Kenmerkend voor zijn werk is de heldere, vloeiende en volstrekt onpompeuze stijl, met vaak kleine ironische grappen erin verwerkt. Voor onderzoekers die van zijn werk gebruik maken is het een zegen dat hij altijd uiterst nauwkeurig al zijn bronnen vermeldt. Alles is nazoekbaar, inclusief verwijzingen naar wat hij niet gevonden heeft en waar hij gezocht heeft. Zijn omgang met een onderwerp zou voor onderzoekers een schoolvoorbeeld moeten zijn: niets is hem te min. Laat ik als voorbeeld zijn biografie van Betje Wolff en Aagje Deken nemen. Het werk eraan begon in 1970 met enkele publicaties in tijdschriften. Zijn oratie uit 1971 was al aan Sara Burgerhart gewijd.
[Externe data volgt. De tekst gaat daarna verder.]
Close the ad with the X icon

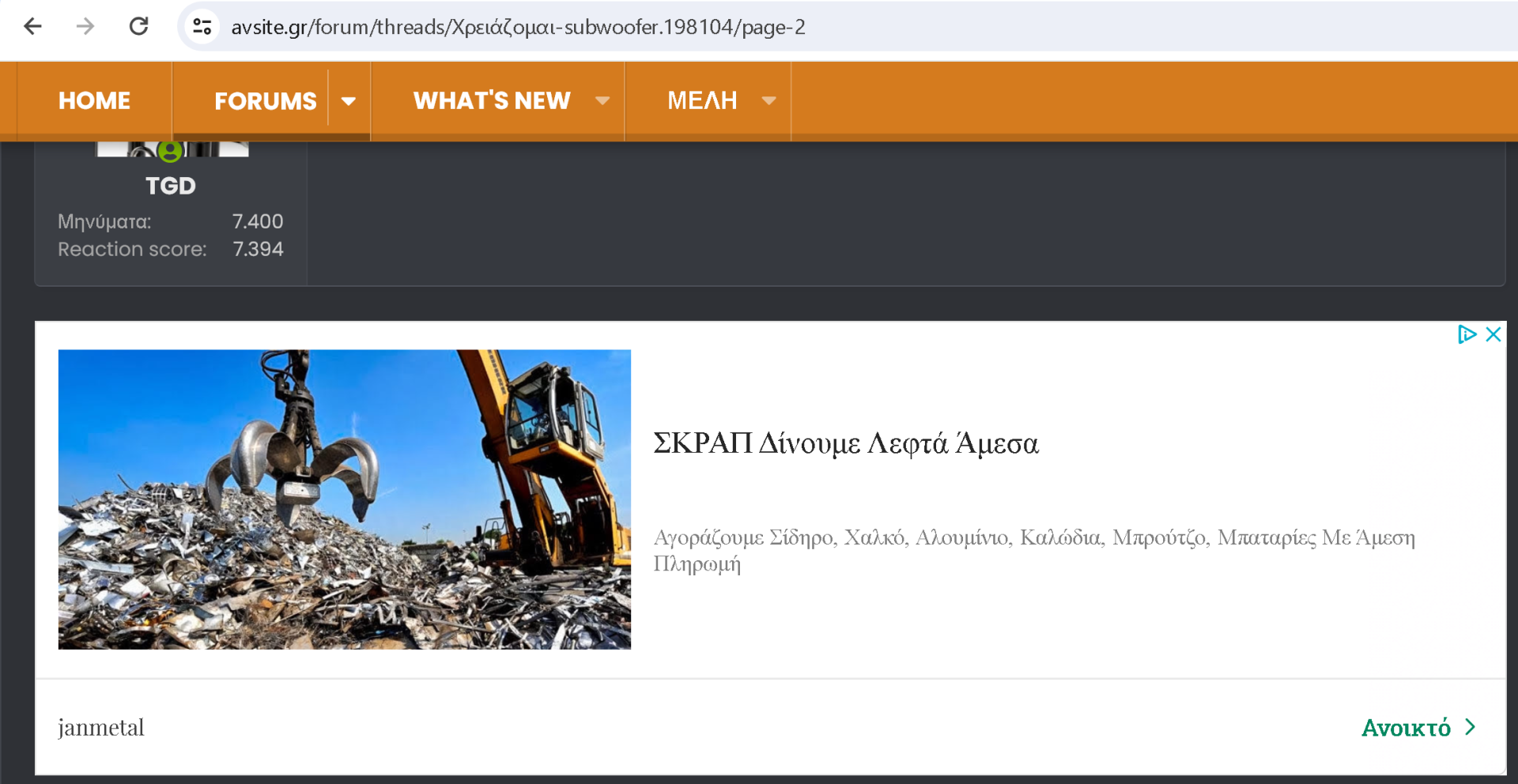[x=1493, y=334]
In 1979 gaf hij een bibliografie van hun werken uit, tot in detail verantwoord, inclusief vindplaatsen, signaturen van archiefstukken en studies over hun werk. In hetzelfde jaar kwam het Schrijversprentenboek uit, met daarin tal van onbekende illustraties en ook een korte chronologie van beider leven. Een royaal geannoteerde editie van Sara Burgerhart (1980) ging vooraf aan de biografie van 1984, en in 1987 volgde de tweedelige brievenuitgave — imponerend en niet te verbeteren. Ook andere achttiende-eeuwse auteurs over wie hij biografieën schreef, bezorgde hij naast die levensbeschrijving ook altijd een nieuwe, geannoteerde uitgave van hun voornaamste werk, of het nu om Hiëronymus van Alphen of Justus van Effen ging. Voor Van Alphen heeft hij in de Koninklijke Bibliotheek zelfs een getypte editie gedeponeerd van diens brieven — een editie die hij kennelijk niet uitgegeven kreeg. Zo gewetensvol ging hij te werk dat hij op deze manier toch zijn onderzoeksresultaten beschikbaar stelde.

Piet Buijnsters was zeer gehecht aan zijn vrouw Leontine, die hij ‘Lin’ noemde en die zelf ook een onderzoeker van formaat was. Samen brachten ze de verzameling kostbare boeken en prenten bij elkaar, samen schreven ze enkele boeken. Samen besloten ze de omvangrijke collectie historische kinderboeken te schenken aan de Tilburgse Universiteit, vanwege de leerstoel jeugdliteratuur daar. Haar overlijden, een jaar geleden, heeft hem zeer aangegrepen. Het ontroerde mij om te zien dat hij haar bed keurig opgemaakt naast het zijne in stand hield, alsof ze er zo weer in zou stappen. Hij was gelovig en hoopte haar terug te zien na zijn dood. Wat zou ik wensen dat hem dit gegund is.